* [The tasks]
a) In the socket test review message, how many comments does the reviewer say follow?
b) From the socket test review message, list the flaky problems that socket.test is said to have had.
c) Extend the socket test review message past its final line.

* [Text extract]
Tarantool development patches archive
 help / color / mirror / Atom feed
From: Vladislav Shpilevoy <v.shpilevoy@tarantool.org>
To: Ilya Kosarev <i.kosarev@tarantool.org>,
	tarantool-patches@dev.tarantool.org
Subject: Re: [Tarantool-patches] [PATCH] test: fix flaky socket test
Date: Thu, 5 Dec 2019 22:31:17 +0100	[thread overview]
Message-ID: <ec633a19-20d5-fc31-2c67-23d05e26e278@tarantool.org> (raw)
In-Reply-To: <20191204134320.27760-1-i.kosarev@tarantool.org>

Hi! Thanks for the patch!

See 7 comments below.

On 04/12/2019 14:43, Ilya Kosarev wrote:
> socket.test had a number of flaky problems:
> - socket readableness expectation
> - race conditions on socket shutdown in emulation test cases
> - tcp_server stability in socket receive inconsistent behavior case
> Now they are solved. Port randomization is improved.

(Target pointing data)
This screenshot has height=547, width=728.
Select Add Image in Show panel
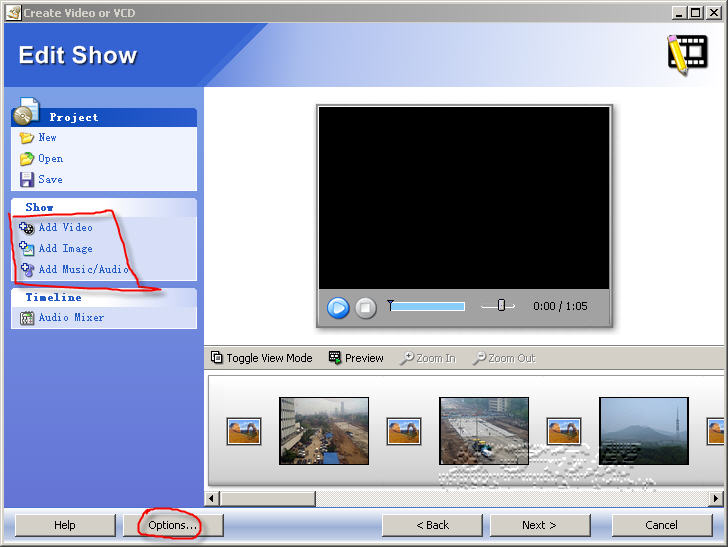65,248
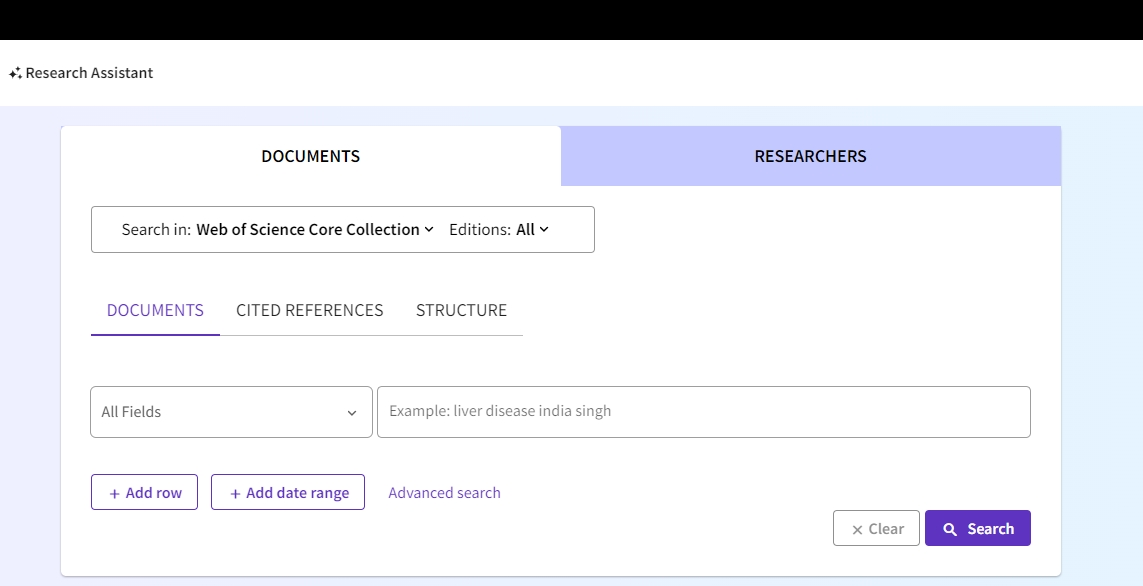1143x586 pixels.
Task: Open the Editions: All dropdown
Action: tap(532, 229)
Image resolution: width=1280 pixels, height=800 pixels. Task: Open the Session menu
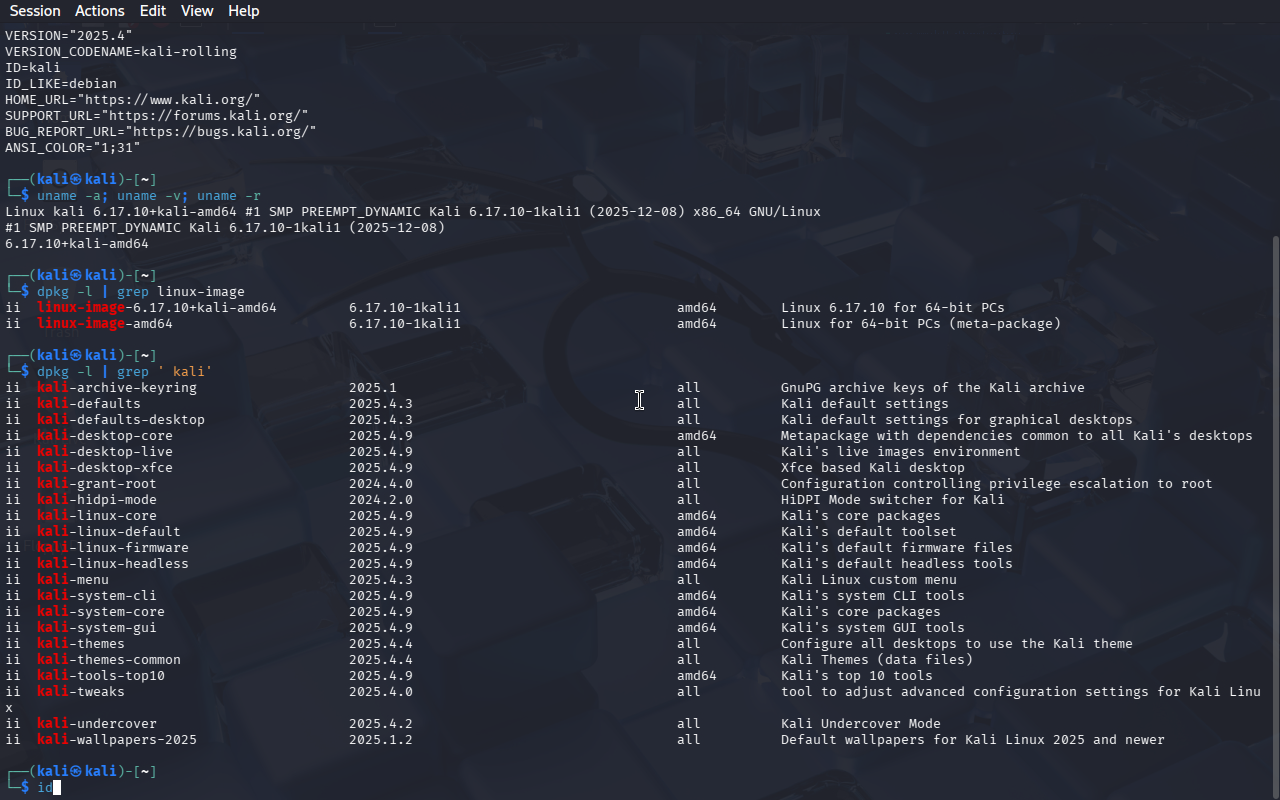click(35, 11)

* [Results for each task]
a) Seven comments.

b)
- socket readableness expectation
- race conditions on socket shutdown in emulation test cases
- tcp_server stability in socket receive inconsistent behavior case

c)
> Socket test is not fragile anymore.
> 
> Closes #4451, #4426, #4469
> ---
> Branch: https://github.com/tarantool/tarantool/tree/i.kosarev/gh-4426-4451-fix-socket-test
> Issues: https://github.com/tarantool/tarantool/issues/4426
>         https://github.com/tarantool/tarantool/issues/4451
>         https://github.com/tarantool/tarantool/issues/4469
> 
>  test/app/socket.result   | 84 +++++++++++++++++++++++++---------------
>  test/app/socket.test.lua | 60 +++++++++++++++++++---------
>  test/app/suite.ini       |  1 -
>  3 files changed, 94 insertions(+), 51 deletions(-)
> 
> diff --git a/test/app/socket.result b/test/app/socket.result
> index fd299424c9..42dde8f375 100644
> --- a/test/app/socket.result
> +++ b/test/app/socket.result
> @@ -45,6 +45,9 @@ test_run:cmd("push filter '(error: .builtin/.*[.]lua):[0-9]+' to '\\1'")
>  WAIT_COND_TIME = 10

1. This is now unused.

>  ---
>  ...
> +WAIT_TCP_CONNECT_TIME = 240
> +---
> +...
>  socket('PF_INET', 'SOCK_STREAM', 'tcp121222');
>  ---
>  - null
> @@ -107,7 +110,7 @@ s:nonblock(true)
>  ---
>  - true
>  ...
> -s:readable(.1)
> +s:readable(WAIT_TCP_CONNECT_TIME)
>  ---
>  - true
>  ...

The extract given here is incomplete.